This is the first in a series of articles on ad quality written in conjunction with Ad Lightning; the second examines action steps for creative compliance and the third lists criteria for selecting ad quality providers.
It’s been a few years since this wave of disruptive pop-up redirects started appearing, overtaking screens and encouraging users away to click off scammy sites. And yet… redirects are still a “trending” topic.
It’s not just hype driving the trend. It’s safe to say, objectively, that the redirect problem has peaked in 2018. According to research conducted by Ad Lightning, the number of distinct final redirect URLs jumped roughly 30 percentage points from the end of 2017 to March of 2018, and it’s held fairly steady since March. The number of redirect paths (all the URLs between the link and the landing page) has increased by 59% from the first half of 2017 to the first half of 2018. That all suggests there are more types of redirects directed toward publishers, and possibly more bad actors pushing them out.
Redirects are no longer a problem we can brush off as a consequence of having a low-quality site, or of scrounging for change from any random exchange. AdMonsters’ own research shows no major SSP or exchange is immune—and in the end, even the most premium sites are affected.
Detecting bad ads is complicated, because it’s hard to detect new threats that haven’t been documented yet, and new threats emerge all the time. It’s one thing for ad quality vendors to operate using blacklists and whitelists, which is what many had relied on historically. But you can’t blacklist what you don’t know. Scanning creative at every link in the supply chain can be helpful in detecting various forms of “bad” creative. But scanning can also be labor-intensive, and it is a constant, unending process.

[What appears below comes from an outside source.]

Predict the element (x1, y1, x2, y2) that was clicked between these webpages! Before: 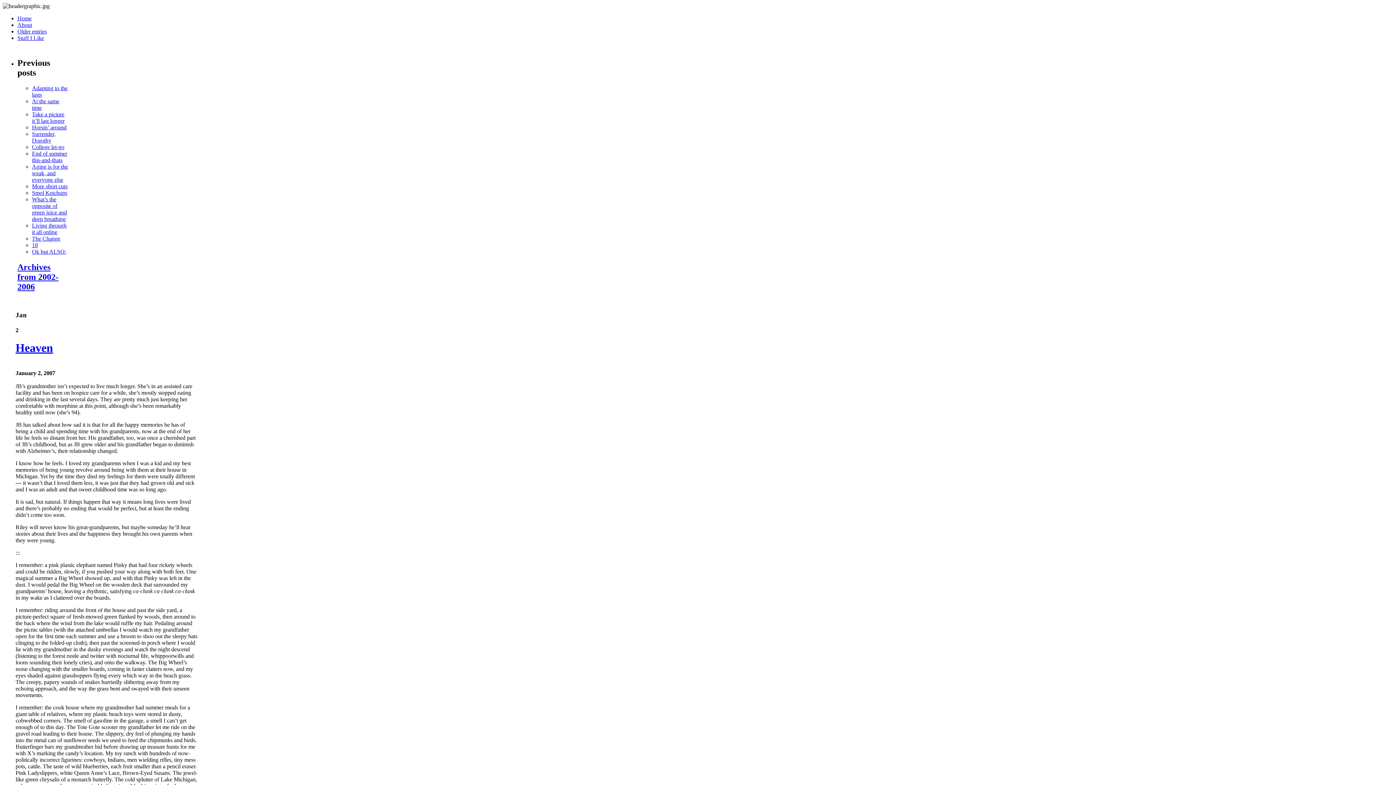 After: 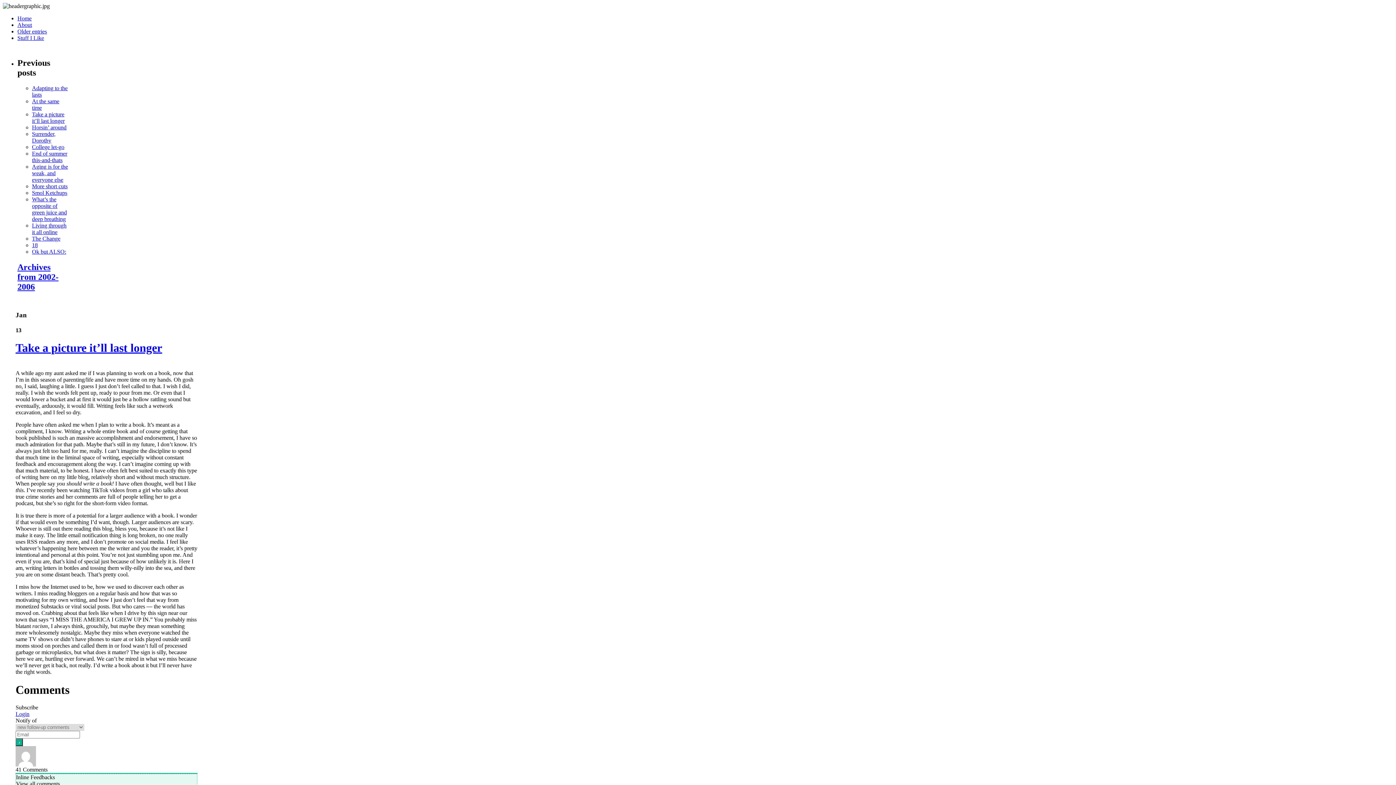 Action: bbox: (32, 111, 64, 123) label: Take a picture it’ll last longer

Increasingly, publishers are unsatisfied with reactive solutions alone. We’re seeing more vendors launching tools for real-time detection of malvertising threats and non-compliant creative. Publishers are also taking proactive steps on their own, and that’s where sandboxing comes in.

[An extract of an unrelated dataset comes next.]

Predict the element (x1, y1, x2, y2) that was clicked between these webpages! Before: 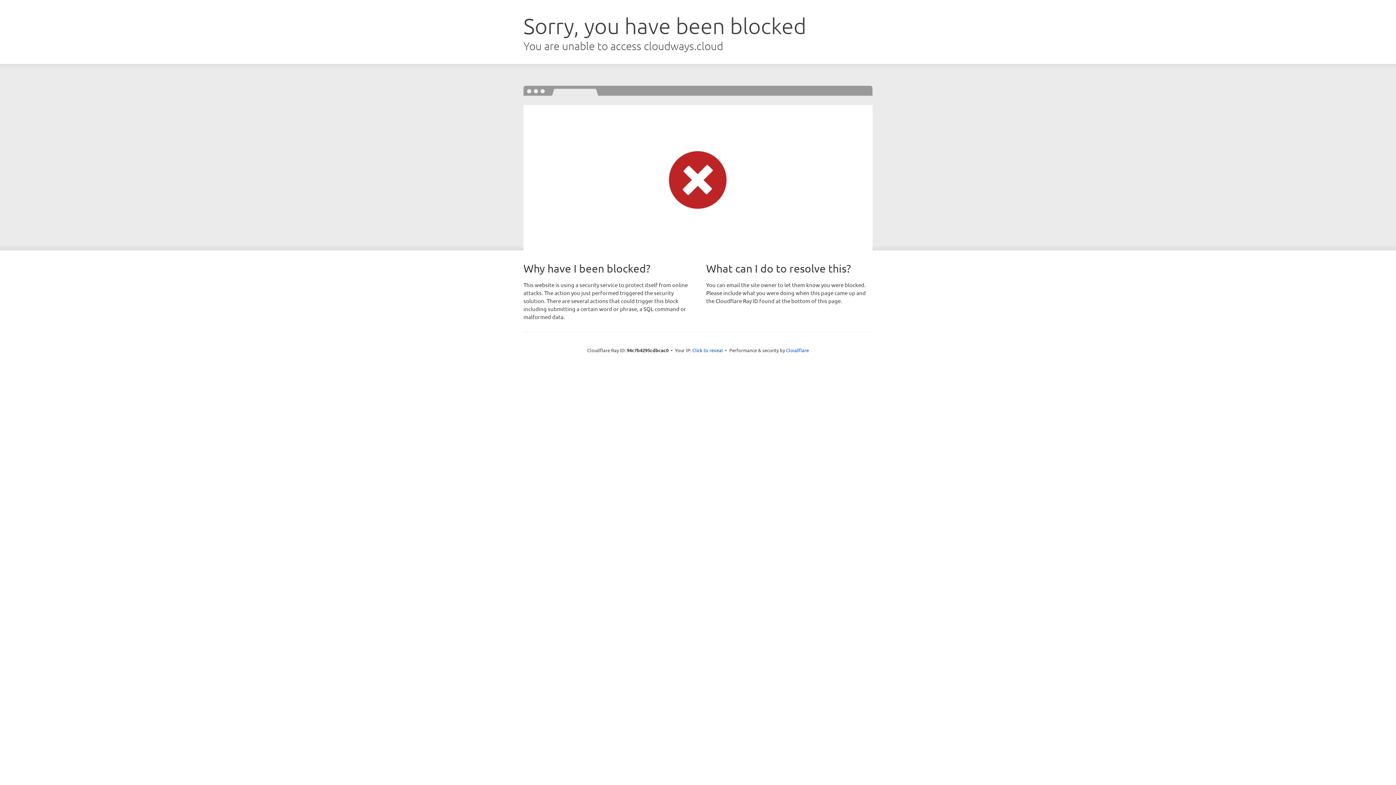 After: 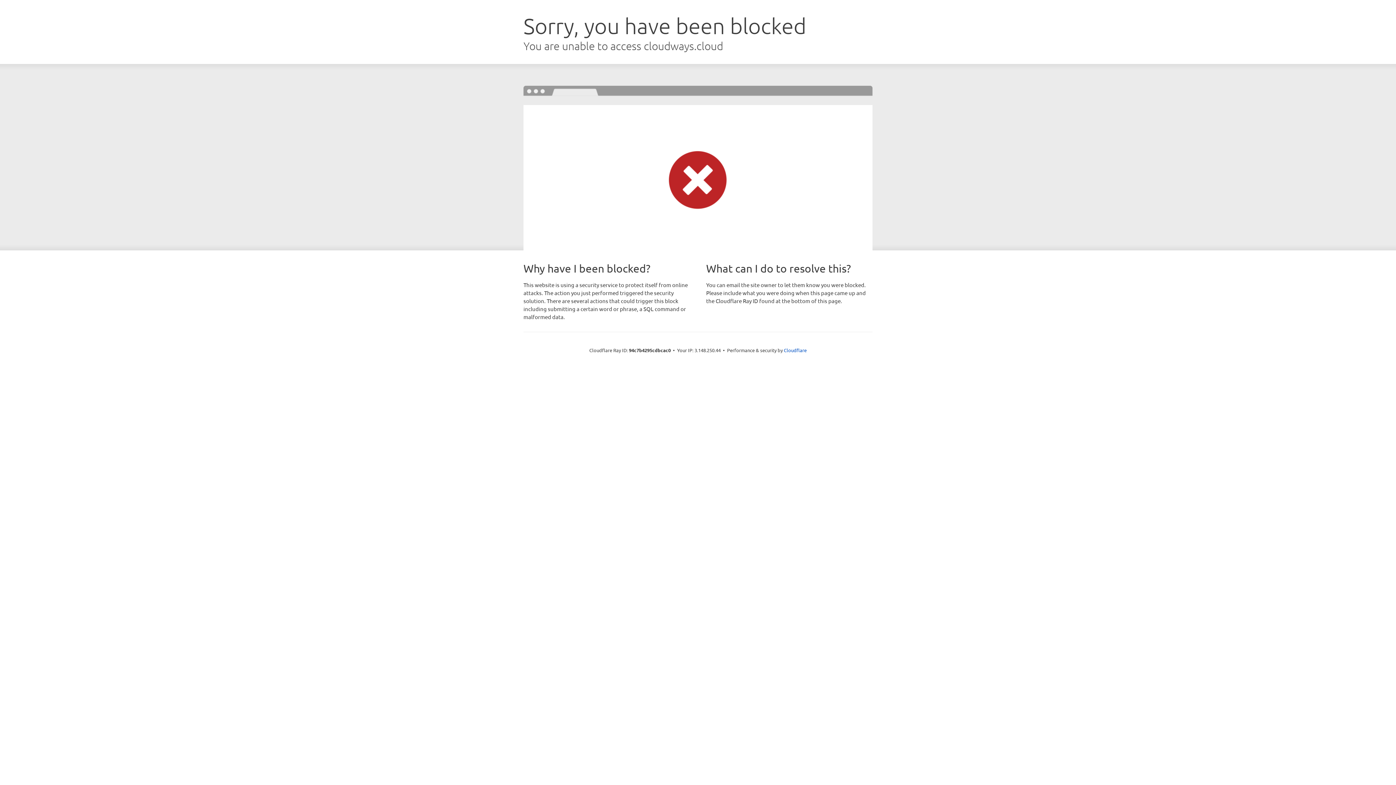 Action: bbox: (692, 346, 723, 353) label: Click to reveal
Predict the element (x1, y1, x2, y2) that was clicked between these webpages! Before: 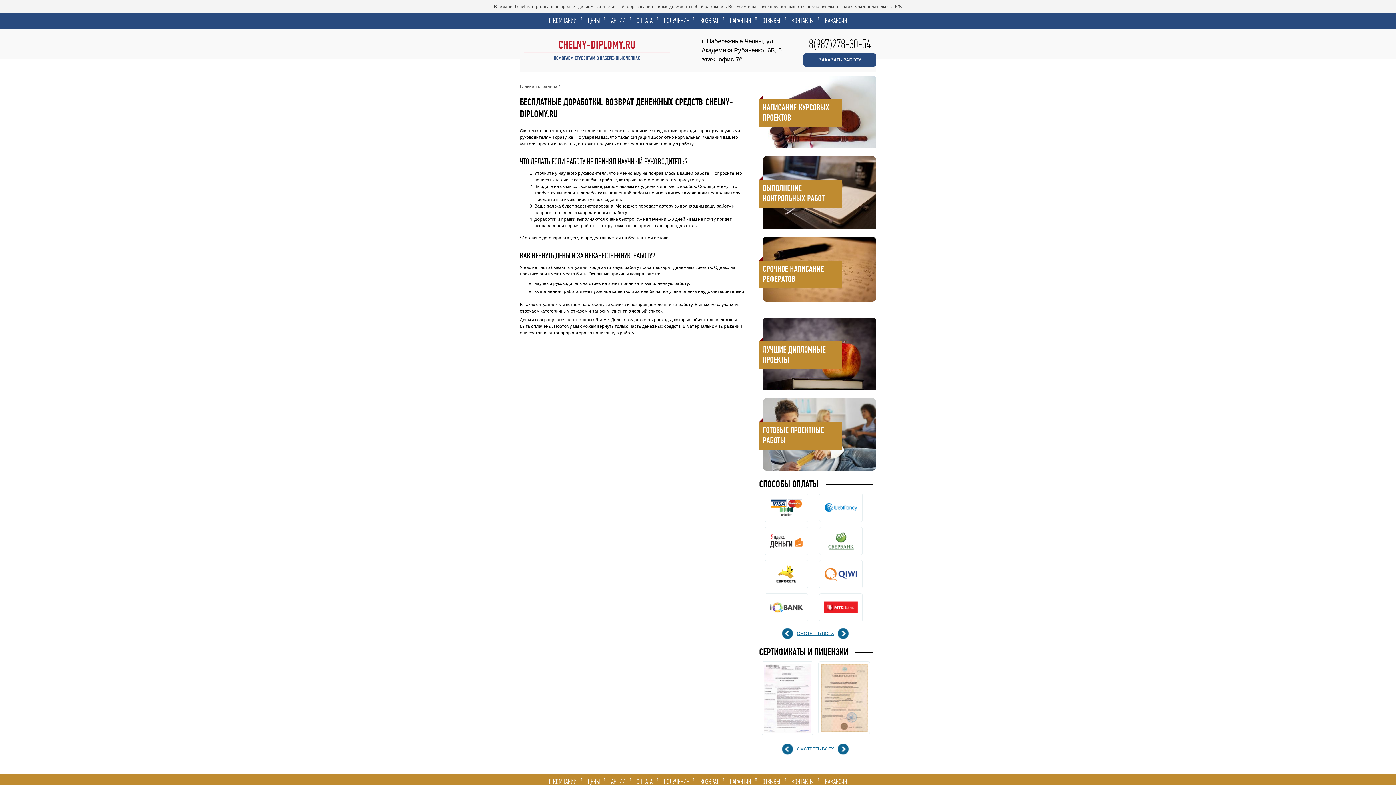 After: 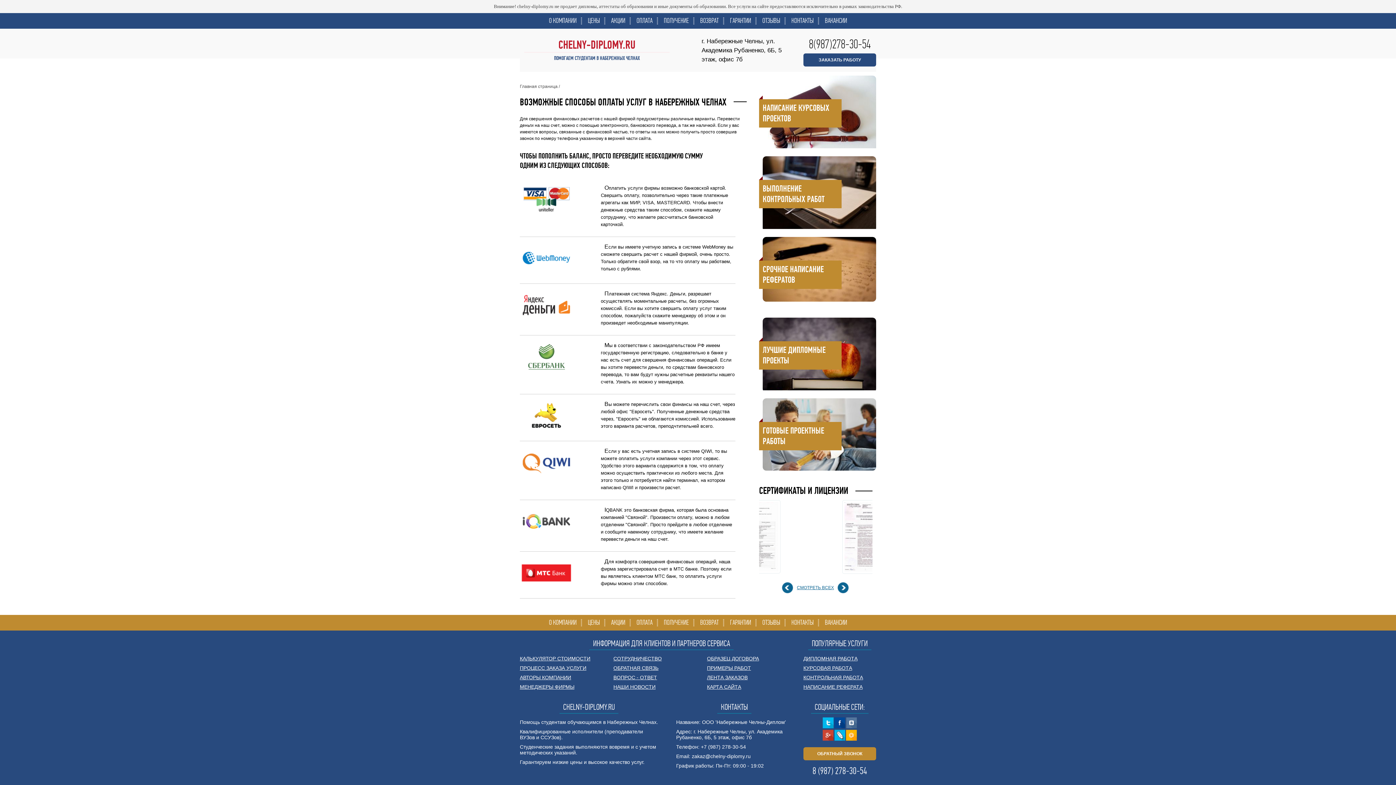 Action: bbox: (636, 778, 652, 786) label: ОПЛАТА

Sandboxing iframes isn’t breaking news—although it is developing news. The sandbox is an HTML5 attribute that you add to an iframe that prevents malicious scripts served by demand partners from coming out of the iframe and taking over the page without being initiated by the user. But it can cause some problems of its own. It can disable legitimate, user-initiated click-throughs if not implemented properly. It can hobble ad performance by disabling Javascript, Flash or Silverlight plugins, forms, or flex unit behavior.
Sure, sandboxing is customizable. It’s possible to enable behaviors that matter to certain legit campaigns. But your mileage may vary–this is a work in progress for just about everyone. And bad actors are always looking for ways to get around open-source solutions like sandboxing.
Sandboxing is a start, but it’s geared toward just one element of ad quality assurance. It starts to feel especially lacking when you consider redirects aren’t even the biggest quality worry for publishers right now. Ad Lightning research showed offensive ads and scareware were pubs’ top quality-related concern in 2018 (87% of survey respondents agreed), followed by ads that disrupt the user experience (85%), malware (82%) and slow-loading ads (81%). Redirects were fourth on the list (79%).
To peel it back, according to that same research, 28% of programmatic ads have at least one “significant” quality issue—which could mean malicious, offensive or non-compliant ads. Focusing so much on redirects unnecessarily narrows the “bad ads” conversation. It’s easy to get snowed by redirects, because they’re so disruptive and so pervasive. But it’s a good idea for publishers to zoom out, think about all of the ad quality issues they’re facing, and think about how they can address those issues as a category rather than breaking them into smaller individual pieces.
So let’s wrap up what digital media needs right now to combat bad ads, not just redirects. What publishers want is to shift the responsibility away from point solutions, and toward solutions that are sustainable and reliable in the long haul.